Collection entries
####

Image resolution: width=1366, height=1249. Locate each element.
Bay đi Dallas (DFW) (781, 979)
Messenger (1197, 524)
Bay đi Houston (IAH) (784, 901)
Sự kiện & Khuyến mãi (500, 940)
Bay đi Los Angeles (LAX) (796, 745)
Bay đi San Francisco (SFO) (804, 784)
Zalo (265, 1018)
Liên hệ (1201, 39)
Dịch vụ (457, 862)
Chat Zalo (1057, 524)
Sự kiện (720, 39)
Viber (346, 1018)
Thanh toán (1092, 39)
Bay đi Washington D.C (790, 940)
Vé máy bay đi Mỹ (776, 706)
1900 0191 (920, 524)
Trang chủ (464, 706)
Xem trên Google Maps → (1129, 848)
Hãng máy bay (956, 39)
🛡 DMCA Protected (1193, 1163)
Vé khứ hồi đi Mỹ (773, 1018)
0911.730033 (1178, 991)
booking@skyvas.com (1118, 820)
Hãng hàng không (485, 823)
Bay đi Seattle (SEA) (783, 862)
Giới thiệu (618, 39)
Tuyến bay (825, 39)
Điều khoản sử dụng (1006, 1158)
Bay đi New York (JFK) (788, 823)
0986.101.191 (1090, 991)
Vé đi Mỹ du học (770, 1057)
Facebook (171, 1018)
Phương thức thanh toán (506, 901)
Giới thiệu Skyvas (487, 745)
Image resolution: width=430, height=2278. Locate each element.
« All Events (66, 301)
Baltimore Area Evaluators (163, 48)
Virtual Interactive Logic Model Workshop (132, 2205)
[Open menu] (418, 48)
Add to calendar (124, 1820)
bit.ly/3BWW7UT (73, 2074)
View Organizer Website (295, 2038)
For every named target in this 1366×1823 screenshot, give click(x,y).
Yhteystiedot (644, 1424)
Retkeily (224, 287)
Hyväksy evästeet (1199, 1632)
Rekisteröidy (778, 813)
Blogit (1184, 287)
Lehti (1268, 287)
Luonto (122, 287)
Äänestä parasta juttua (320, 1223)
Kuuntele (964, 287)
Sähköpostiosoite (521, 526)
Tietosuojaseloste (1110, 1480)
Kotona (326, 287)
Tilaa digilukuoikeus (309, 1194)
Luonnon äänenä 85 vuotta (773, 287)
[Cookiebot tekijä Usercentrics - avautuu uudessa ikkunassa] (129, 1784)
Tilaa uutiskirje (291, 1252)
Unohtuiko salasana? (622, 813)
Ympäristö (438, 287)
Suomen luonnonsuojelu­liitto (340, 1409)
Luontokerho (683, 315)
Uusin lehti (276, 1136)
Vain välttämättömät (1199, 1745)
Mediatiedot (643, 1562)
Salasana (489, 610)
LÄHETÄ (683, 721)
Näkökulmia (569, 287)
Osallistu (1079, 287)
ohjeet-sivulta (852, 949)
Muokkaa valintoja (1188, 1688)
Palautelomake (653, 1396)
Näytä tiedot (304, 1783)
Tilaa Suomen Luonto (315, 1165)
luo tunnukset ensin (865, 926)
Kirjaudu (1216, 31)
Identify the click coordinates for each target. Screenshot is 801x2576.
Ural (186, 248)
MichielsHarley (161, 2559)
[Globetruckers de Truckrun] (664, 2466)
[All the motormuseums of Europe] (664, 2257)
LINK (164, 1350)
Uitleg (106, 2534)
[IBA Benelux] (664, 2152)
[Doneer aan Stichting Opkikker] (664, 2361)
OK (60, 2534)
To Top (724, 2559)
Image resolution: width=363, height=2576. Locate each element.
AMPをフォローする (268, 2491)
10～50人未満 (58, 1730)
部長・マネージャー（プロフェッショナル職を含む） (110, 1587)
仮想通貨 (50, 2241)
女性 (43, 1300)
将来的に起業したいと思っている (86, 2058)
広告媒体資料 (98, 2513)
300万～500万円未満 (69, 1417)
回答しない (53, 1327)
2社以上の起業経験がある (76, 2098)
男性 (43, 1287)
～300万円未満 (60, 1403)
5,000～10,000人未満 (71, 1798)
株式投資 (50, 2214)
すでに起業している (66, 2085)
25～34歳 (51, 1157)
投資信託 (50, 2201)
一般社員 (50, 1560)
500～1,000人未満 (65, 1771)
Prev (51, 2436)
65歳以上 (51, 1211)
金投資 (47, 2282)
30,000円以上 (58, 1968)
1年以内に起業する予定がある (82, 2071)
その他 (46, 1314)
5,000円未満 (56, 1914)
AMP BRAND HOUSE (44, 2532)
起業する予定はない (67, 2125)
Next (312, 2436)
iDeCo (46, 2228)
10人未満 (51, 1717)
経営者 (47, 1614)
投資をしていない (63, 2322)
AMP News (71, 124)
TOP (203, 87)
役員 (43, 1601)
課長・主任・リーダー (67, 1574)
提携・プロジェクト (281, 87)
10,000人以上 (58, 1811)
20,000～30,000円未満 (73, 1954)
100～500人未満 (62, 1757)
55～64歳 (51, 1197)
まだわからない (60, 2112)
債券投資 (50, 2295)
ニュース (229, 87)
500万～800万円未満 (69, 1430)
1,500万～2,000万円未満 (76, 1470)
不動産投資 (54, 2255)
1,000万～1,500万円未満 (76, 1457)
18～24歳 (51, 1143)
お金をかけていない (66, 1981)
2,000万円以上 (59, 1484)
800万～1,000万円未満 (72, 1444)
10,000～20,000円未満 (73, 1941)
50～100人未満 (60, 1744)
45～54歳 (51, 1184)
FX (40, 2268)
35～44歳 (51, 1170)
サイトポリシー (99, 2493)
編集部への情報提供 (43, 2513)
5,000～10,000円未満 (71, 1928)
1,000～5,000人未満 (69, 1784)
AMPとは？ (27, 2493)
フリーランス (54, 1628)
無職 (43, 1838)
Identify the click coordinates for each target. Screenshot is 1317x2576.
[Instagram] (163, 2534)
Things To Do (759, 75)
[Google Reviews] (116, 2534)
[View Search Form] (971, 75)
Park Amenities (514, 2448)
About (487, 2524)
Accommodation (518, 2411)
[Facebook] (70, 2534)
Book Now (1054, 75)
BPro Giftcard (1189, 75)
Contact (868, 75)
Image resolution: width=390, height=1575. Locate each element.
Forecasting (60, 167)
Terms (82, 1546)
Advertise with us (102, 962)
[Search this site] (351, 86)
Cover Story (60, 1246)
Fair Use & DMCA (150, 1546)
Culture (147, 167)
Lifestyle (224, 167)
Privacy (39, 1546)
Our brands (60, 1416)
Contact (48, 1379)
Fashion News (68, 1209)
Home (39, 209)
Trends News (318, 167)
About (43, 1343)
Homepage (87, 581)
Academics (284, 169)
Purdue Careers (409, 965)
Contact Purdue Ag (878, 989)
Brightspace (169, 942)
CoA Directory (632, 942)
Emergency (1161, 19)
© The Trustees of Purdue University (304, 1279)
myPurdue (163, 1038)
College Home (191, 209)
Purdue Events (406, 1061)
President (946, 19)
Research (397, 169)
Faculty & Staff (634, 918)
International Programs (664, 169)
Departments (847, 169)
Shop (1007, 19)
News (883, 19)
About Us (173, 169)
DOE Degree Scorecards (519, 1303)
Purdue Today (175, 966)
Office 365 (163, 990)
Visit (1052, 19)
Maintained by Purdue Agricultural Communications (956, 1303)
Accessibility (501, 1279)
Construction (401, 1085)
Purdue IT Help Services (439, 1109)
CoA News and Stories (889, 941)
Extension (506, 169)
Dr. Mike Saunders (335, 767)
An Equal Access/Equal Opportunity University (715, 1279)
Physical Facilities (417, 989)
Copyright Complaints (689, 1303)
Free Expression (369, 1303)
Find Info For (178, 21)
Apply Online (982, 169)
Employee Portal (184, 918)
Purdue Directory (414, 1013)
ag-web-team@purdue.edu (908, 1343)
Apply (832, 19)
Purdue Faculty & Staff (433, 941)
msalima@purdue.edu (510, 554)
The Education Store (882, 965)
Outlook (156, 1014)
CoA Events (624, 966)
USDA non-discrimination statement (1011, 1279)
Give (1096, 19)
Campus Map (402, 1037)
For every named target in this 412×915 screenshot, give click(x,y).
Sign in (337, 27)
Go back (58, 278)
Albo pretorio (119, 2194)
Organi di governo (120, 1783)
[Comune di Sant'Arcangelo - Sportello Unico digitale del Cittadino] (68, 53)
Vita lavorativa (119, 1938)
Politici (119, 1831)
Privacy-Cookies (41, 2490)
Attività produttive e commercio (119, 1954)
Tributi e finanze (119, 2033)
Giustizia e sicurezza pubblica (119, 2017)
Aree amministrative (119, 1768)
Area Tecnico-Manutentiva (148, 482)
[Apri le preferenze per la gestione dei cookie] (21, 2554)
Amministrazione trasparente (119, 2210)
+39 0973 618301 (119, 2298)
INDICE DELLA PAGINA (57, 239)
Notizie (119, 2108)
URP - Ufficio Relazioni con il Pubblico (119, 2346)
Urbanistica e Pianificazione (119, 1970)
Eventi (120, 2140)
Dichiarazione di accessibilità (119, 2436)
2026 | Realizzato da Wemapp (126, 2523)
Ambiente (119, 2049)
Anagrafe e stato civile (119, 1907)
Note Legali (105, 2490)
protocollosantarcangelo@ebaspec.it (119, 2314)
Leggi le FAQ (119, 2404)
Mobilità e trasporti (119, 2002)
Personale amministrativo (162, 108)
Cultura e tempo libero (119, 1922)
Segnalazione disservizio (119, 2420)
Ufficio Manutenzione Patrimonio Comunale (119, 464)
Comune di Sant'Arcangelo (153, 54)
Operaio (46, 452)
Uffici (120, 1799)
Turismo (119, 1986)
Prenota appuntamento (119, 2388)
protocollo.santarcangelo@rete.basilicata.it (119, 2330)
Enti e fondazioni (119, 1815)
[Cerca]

####

Problem: The required answer is the exact run of lines above starting at the line with "Purdue Careers (409, 965)" and ending at the line with "Eventi (120, 2140)", with both ends present.

Final answer:
Purdue Careers (409, 965)
Contact Purdue Ag (878, 989)
Brightspace (169, 942)
CoA Directory (632, 942)
Emergency (1161, 19)
© The Trustees of Purdue University (304, 1279)
myPurdue (163, 1038)
College Home (191, 209)
Purdue Events (406, 1061)
President (946, 19)
Research (397, 169)
Faculty & Staff (634, 918)
International Programs (664, 169)
Departments (847, 169)
Shop (1007, 19)
News (883, 19)
About Us (173, 169)
DOE Degree Scorecards (519, 1303)
Purdue Today (175, 966)
Office 365 (163, 990)
Visit (1052, 19)
Maintained by Purdue Agricultural Communications (956, 1303)
Accessibility (501, 1279)
Construction (401, 1085)
Purdue IT Help Services (439, 1109)
CoA News and Stories (889, 941)
Extension (506, 169)
Dr. Mike Saunders (335, 767)
An Equal Access/Equal Opportunity University (715, 1279)
Physical Facilities (417, 989)
Copyright Complaints (689, 1303)
Free Expression (369, 1303)
Find Info For (178, 21)
Apply Online (982, 169)
Employee Portal (184, 918)
Purdue Directory (414, 1013)
ag-web-team@purdue.edu (908, 1343)
Apply (832, 19)
Purdue Faculty & Staff (433, 941)
msalima@purdue.edu (510, 554)
The Education Store (882, 965)
Outlook (156, 1014)
CoA Events (624, 966)
USDA non-discrimination statement (1011, 1279)
Give (1096, 19)
Campus Map (402, 1037)
For every named target in this 412×915 screenshot, give click(x,y).
Sign in (337, 27)
Go back (58, 278)
Albo pretorio (119, 2194)
Organi di governo (120, 1783)
[Comune di Sant'Arcangelo - Sportello Unico digitale del Cittadino] (68, 53)
Vita lavorativa (119, 1938)
Politici (119, 1831)
Privacy-Cookies (41, 2490)
Attività produttive e commercio (119, 1954)
Tributi e finanze (119, 2033)
Giustizia e sicurezza pubblica (119, 2017)
Aree amministrative (119, 1768)
Area Tecnico-Manutentiva (148, 482)
[Apri le preferenze per la gestione dei cookie] (21, 2554)
Amministrazione trasparente (119, 2210)
+39 0973 618301 (119, 2298)
INDICE DELLA PAGINA (57, 239)
Notizie (119, 2108)
URP - Ufficio Relazioni con il Pubblico (119, 2346)
Urbanistica e Pianificazione (119, 1970)
Eventi (120, 2140)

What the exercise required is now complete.